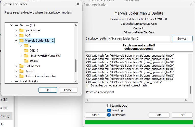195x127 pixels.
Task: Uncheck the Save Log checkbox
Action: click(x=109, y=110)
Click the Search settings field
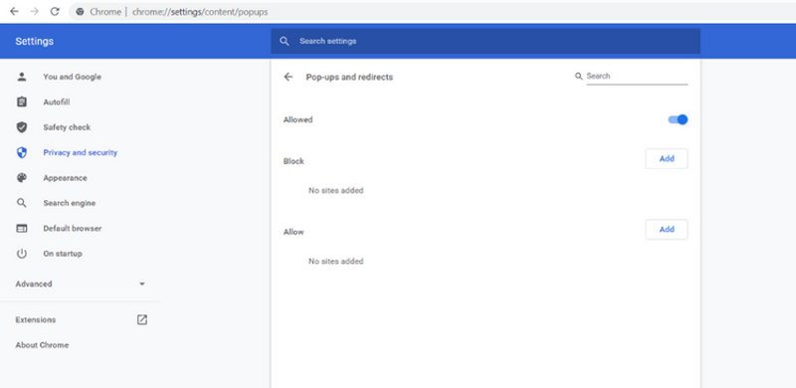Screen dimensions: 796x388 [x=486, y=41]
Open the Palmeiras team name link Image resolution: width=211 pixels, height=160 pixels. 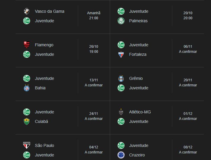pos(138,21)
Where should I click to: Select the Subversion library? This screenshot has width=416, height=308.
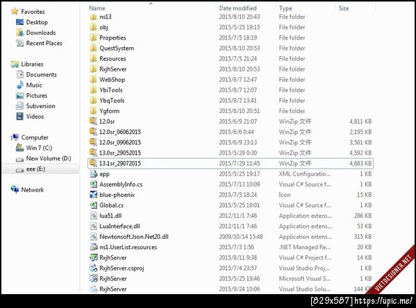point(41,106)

================================

Reproduce everything from the line containing "Where should I" down to the end of the rows above, omitting the pictures.

→ **Exercise answer**:
Where should I click to: Select the Subversion library? This screenshot has width=416, height=308.
point(41,106)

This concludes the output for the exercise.